▶ _Goal of the exercise_: Please write out, exactly as given, every line of the entries below up to and including the line with "Click the 1:2".

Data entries
##########

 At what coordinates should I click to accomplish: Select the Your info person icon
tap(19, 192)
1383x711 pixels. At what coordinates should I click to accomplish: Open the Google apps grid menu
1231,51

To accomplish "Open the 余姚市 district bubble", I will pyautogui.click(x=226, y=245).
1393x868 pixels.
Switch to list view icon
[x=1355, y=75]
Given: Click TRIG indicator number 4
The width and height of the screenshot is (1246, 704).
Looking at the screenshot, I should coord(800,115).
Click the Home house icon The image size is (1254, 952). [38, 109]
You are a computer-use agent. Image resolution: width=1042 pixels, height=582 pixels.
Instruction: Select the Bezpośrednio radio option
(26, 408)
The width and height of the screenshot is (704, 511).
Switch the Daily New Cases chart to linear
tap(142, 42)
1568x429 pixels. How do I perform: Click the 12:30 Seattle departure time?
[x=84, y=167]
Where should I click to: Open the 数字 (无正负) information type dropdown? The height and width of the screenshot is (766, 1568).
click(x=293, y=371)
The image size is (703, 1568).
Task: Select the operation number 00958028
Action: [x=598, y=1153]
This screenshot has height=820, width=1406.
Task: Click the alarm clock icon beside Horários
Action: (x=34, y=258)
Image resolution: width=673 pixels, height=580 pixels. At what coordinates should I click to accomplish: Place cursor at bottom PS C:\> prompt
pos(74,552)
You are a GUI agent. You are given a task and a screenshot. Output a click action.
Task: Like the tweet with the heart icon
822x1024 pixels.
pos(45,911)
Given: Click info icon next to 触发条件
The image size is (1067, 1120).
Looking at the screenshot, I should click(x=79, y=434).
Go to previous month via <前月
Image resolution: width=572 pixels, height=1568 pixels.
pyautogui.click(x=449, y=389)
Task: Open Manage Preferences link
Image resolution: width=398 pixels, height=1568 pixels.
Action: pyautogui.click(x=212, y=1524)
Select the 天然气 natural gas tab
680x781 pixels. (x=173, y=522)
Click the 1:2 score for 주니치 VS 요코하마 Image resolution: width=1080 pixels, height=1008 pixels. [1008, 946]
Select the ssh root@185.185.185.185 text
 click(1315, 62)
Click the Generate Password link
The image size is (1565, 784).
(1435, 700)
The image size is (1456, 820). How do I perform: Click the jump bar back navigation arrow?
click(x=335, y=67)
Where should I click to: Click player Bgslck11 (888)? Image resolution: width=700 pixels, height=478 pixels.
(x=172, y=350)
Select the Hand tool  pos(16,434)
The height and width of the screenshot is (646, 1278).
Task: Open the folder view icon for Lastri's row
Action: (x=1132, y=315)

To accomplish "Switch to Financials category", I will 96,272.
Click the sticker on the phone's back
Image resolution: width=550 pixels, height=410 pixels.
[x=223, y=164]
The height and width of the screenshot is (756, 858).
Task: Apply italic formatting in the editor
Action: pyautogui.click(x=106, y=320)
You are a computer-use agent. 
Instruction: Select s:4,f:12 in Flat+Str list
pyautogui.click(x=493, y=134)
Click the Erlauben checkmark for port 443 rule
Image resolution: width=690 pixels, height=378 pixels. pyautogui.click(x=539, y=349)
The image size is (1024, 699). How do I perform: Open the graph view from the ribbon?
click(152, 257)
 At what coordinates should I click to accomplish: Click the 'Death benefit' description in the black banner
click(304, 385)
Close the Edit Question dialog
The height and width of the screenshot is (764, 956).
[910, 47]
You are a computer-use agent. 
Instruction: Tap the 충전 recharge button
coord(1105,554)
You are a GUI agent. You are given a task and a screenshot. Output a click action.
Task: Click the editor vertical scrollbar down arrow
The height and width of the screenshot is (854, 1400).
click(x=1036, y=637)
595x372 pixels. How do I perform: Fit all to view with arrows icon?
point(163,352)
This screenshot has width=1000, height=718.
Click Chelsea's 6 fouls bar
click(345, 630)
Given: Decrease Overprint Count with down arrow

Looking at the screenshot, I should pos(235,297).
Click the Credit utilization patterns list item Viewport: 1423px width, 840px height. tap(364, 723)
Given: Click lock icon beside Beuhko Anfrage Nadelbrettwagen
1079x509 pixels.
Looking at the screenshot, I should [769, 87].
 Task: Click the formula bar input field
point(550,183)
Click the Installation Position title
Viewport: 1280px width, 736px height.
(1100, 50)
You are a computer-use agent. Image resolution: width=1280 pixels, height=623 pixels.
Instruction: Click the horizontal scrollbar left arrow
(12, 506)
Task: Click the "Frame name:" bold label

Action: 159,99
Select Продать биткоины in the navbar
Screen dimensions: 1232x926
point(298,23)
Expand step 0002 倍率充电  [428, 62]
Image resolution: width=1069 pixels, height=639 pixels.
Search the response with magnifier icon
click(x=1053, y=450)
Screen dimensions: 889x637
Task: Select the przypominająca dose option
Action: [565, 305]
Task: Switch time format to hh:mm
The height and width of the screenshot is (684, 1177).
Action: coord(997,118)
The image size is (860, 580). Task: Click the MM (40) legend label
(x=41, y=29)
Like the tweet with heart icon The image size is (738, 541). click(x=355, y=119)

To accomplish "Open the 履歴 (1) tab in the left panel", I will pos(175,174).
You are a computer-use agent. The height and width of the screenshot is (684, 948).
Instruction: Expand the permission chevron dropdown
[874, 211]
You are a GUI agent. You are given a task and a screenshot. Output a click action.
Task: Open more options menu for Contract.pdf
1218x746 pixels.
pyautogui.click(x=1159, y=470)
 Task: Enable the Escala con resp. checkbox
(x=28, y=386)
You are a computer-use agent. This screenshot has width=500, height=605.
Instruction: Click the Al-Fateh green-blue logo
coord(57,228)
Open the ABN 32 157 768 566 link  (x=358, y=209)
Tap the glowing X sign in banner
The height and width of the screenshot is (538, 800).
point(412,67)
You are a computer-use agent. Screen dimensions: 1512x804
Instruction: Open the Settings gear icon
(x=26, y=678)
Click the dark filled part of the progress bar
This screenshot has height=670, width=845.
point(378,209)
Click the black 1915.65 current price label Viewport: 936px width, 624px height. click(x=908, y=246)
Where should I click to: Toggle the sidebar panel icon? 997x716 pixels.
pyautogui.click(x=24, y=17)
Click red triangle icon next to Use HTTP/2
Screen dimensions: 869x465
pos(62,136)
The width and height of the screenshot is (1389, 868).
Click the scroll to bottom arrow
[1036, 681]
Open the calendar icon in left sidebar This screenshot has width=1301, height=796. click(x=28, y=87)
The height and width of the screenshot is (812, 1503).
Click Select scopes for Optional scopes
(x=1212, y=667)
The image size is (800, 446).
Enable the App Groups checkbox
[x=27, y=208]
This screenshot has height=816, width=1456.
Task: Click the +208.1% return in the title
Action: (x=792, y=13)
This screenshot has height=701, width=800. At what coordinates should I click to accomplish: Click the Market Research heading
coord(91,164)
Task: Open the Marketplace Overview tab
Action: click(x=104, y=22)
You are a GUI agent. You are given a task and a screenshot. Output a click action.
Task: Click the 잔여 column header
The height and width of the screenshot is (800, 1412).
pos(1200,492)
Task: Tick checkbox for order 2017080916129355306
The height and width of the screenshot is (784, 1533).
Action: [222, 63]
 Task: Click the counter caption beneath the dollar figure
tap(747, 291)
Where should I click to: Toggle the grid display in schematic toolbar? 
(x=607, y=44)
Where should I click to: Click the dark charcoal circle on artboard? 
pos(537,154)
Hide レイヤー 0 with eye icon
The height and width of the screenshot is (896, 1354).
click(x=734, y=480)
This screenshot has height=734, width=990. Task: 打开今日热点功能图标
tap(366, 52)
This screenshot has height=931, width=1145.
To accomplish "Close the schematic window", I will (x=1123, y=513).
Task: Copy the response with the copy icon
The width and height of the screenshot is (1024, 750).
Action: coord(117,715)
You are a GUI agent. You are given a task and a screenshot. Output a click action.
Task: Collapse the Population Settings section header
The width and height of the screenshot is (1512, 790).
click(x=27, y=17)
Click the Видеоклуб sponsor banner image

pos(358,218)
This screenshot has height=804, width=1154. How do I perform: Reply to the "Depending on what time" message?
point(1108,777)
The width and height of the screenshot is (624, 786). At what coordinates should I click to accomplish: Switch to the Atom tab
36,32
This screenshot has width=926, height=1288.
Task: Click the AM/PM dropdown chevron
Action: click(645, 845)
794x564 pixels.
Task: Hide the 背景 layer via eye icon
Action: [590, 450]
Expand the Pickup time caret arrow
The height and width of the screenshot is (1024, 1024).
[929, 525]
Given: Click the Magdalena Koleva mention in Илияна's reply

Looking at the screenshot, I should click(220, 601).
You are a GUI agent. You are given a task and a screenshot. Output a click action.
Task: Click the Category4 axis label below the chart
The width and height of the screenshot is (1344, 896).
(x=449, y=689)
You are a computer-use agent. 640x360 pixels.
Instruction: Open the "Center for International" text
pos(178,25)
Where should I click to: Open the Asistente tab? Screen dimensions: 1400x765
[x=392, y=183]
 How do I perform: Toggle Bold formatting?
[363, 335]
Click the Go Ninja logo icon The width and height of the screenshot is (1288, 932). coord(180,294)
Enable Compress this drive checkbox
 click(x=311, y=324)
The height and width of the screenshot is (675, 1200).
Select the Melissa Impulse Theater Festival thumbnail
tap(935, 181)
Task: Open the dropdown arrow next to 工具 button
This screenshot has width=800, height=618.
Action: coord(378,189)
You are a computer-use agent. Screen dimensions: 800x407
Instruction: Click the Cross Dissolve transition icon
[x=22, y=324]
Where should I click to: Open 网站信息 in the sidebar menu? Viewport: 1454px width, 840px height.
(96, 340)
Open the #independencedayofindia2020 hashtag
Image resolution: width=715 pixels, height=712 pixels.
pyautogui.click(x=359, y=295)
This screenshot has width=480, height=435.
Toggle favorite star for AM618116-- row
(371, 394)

##########

▶ _Solution for this exercise_:
 At what coordinates should I click to accomplish: Select the Your info person icon
tap(19, 192)
1383x711 pixels. At what coordinates should I click to accomplish: Open the Google apps grid menu
1231,51

To accomplish "Open the 余姚市 district bubble", I will pyautogui.click(x=226, y=245).
1393x868 pixels.
Switch to list view icon
[x=1355, y=75]
Given: Click TRIG indicator number 4
The width and height of the screenshot is (1246, 704).
Looking at the screenshot, I should coord(800,115).
Click the Home house icon The image size is (1254, 952). [38, 109]
You are a computer-use agent. Image resolution: width=1042 pixels, height=582 pixels.
Instruction: Select the Bezpośrednio radio option
(26, 408)
The width and height of the screenshot is (704, 511).
Switch the Daily New Cases chart to linear
tap(142, 42)
1568x429 pixels. How do I perform: Click the 12:30 Seattle departure time?
[x=84, y=167]
Where should I click to: Open the 数字 (无正负) information type dropdown? The height and width of the screenshot is (766, 1568).
click(x=293, y=371)
The image size is (703, 1568).
Task: Select the operation number 00958028
Action: [x=598, y=1153]
This screenshot has height=820, width=1406.
Task: Click the alarm clock icon beside Horários
Action: (x=34, y=258)
Image resolution: width=673 pixels, height=580 pixels. At what coordinates should I click to accomplish: Place cursor at bottom PS C:\> prompt
pos(74,552)
You are a GUI agent. You are given a task and a screenshot. Output a click action.
Task: Like the tweet with the heart icon
822x1024 pixels.
pos(45,911)
Given: Click info icon next to 触发条件
The image size is (1067, 1120).
Looking at the screenshot, I should click(x=79, y=434).
Go to previous month via <前月
Image resolution: width=572 pixels, height=1568 pixels.
pyautogui.click(x=449, y=389)
Task: Open Manage Preferences link
Image resolution: width=398 pixels, height=1568 pixels.
Action: pyautogui.click(x=212, y=1524)
Select the 天然气 natural gas tab
680x781 pixels. (x=173, y=522)
Click the 1:2 score for 주니치 VS 요코하마 Image resolution: width=1080 pixels, height=1008 pixels. [1008, 946]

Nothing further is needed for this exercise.